Hacker News new | past | comments | ask | show | jobs | submit login
Understanding science is not always as hard as you think (jgc.org)
37 points by yummyfajitas on March 9, 2010 | hide | past | favorite | 23 comments



My favorite approach to reading science papers of all types is to assume the paper to be bogus, and then read it in order to find out why. If I am doing battle with the author every sentence of the way, I am forced into reading carefully and skeptically. If the author still has me convinced at the end, good on them.

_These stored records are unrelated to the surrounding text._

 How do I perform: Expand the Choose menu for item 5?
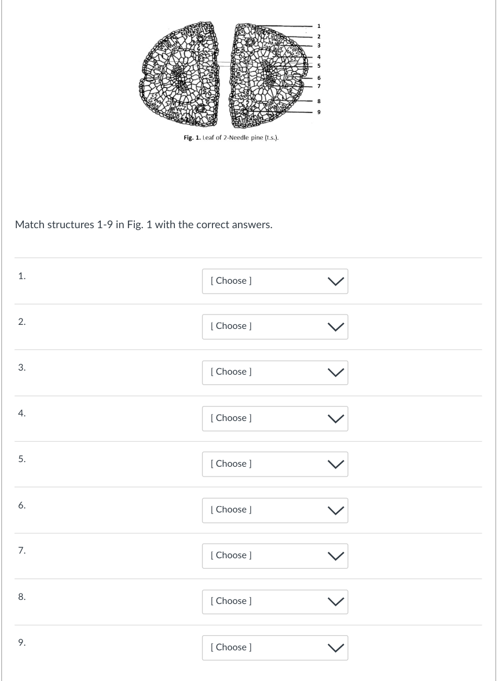[275, 464]
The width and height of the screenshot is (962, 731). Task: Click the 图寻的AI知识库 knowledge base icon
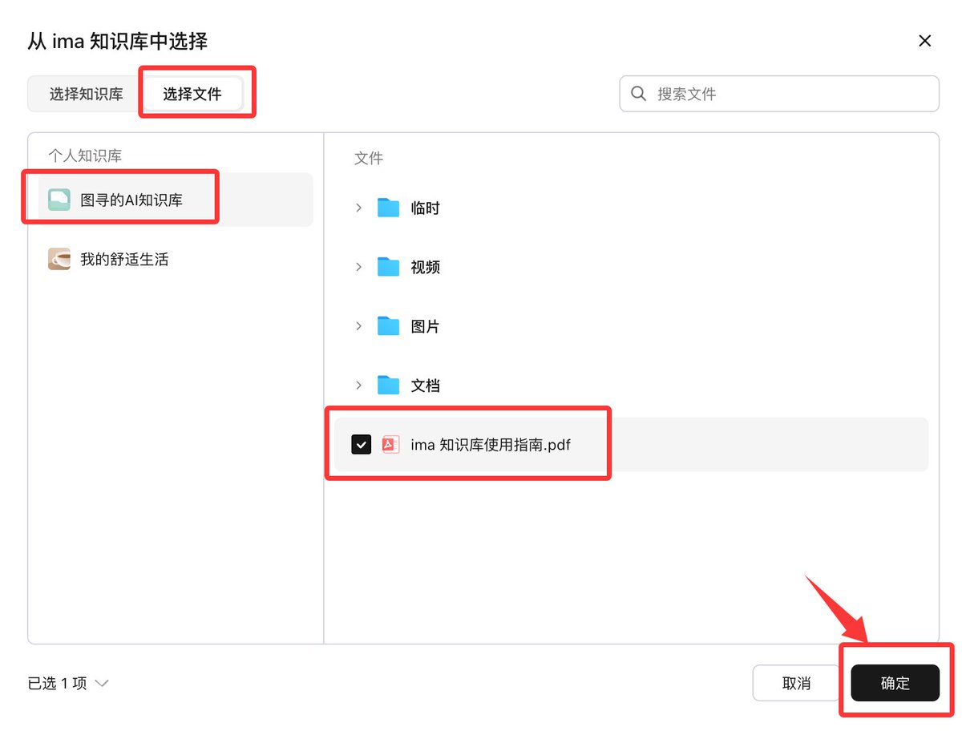tap(59, 200)
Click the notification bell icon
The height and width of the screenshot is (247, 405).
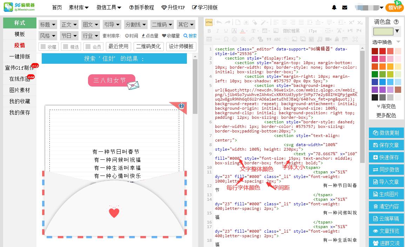pyautogui.click(x=334, y=7)
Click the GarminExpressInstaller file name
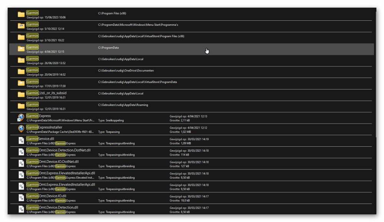 pyautogui.click(x=44, y=127)
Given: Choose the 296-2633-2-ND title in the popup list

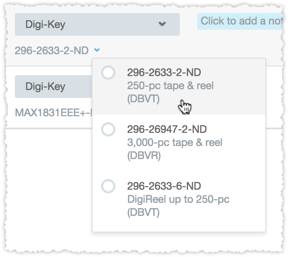Looking at the screenshot, I should coord(164,72).
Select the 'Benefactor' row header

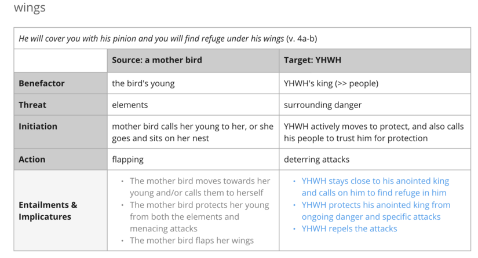(x=42, y=83)

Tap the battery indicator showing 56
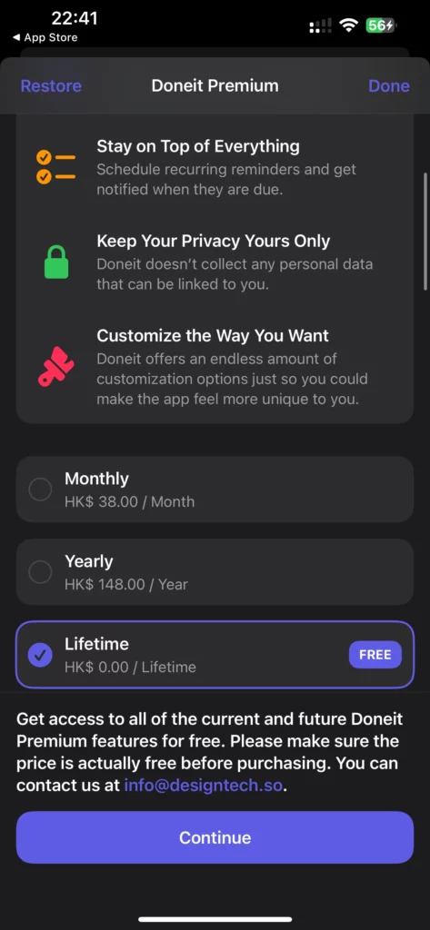click(x=381, y=25)
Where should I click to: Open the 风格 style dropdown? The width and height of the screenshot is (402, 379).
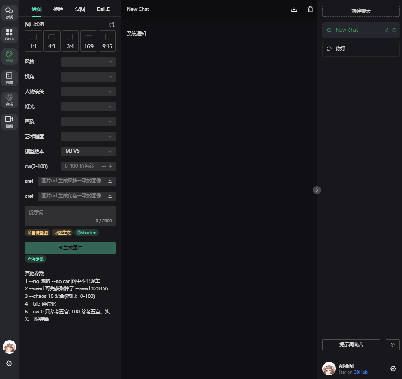[88, 62]
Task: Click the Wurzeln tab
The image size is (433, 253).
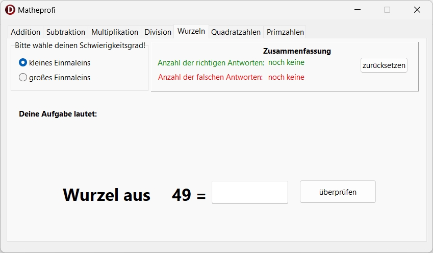Action: click(191, 31)
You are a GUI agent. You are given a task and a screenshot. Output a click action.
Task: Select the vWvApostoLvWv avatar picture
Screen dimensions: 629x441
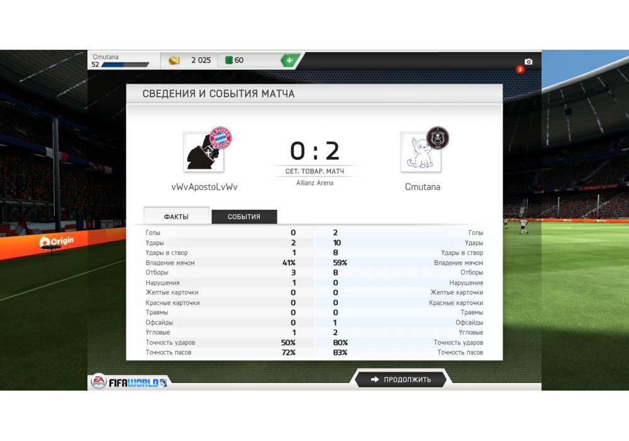pyautogui.click(x=203, y=152)
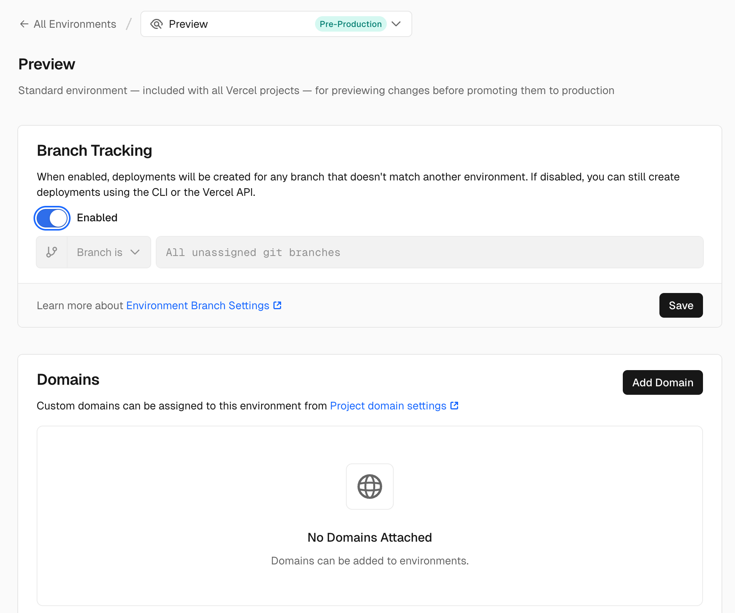Click the Preview eye icon in selector
The width and height of the screenshot is (735, 613).
click(156, 24)
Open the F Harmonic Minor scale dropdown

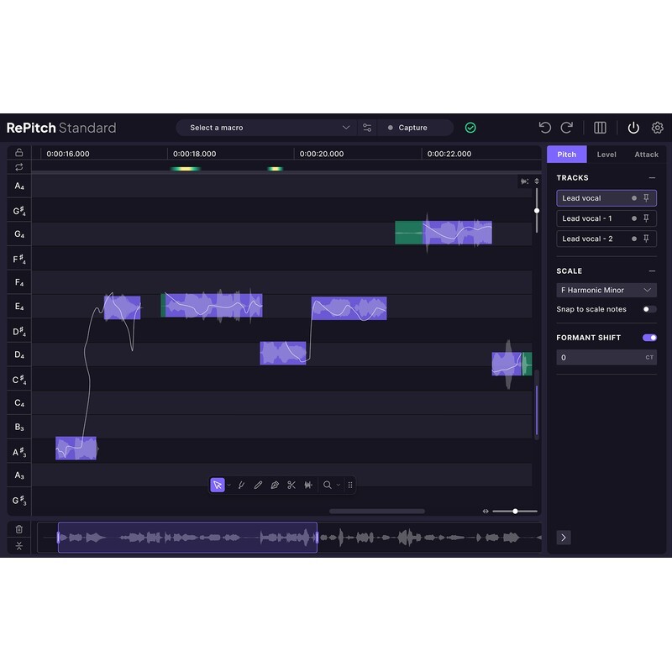pos(606,290)
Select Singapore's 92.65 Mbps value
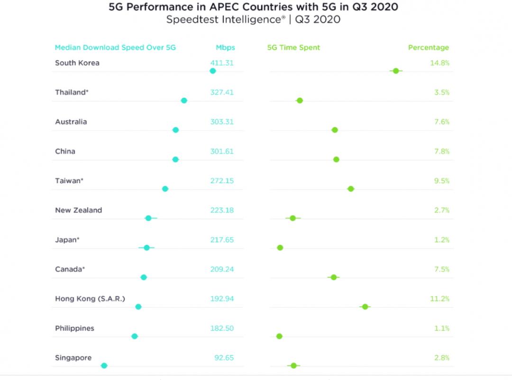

I will say this approach is easier when you have had someone you trust teach you how to read scientific papers. In undergrad and in med school, professors would present us with two similar papers both published in top journals and ask, "Which one is wrong?" It was a highly valuable training exercise for me. The gist of the message that I got was this: (1) If you really need to understand the paper, ignore the discussion (and, sometimes, the results) until you have mastery of the methods and figures. (2) If you are really lost, read the discussion to see what the author thinks she is showing, then go back to the results to see if you agree.


Part of the problem is that you have to "Read Like Math" and not "Read Like A Novel." Papers aren't taken seriously unless they sound serious, and people like to read adventure stories. Anything else is just "too hard."

People don't know how to read scientific papers. They don't know how to find the story in the stilted and stultifying prose. They don't know that you can skim bits and return to them later, you can read through to get the sense, then return to see the details.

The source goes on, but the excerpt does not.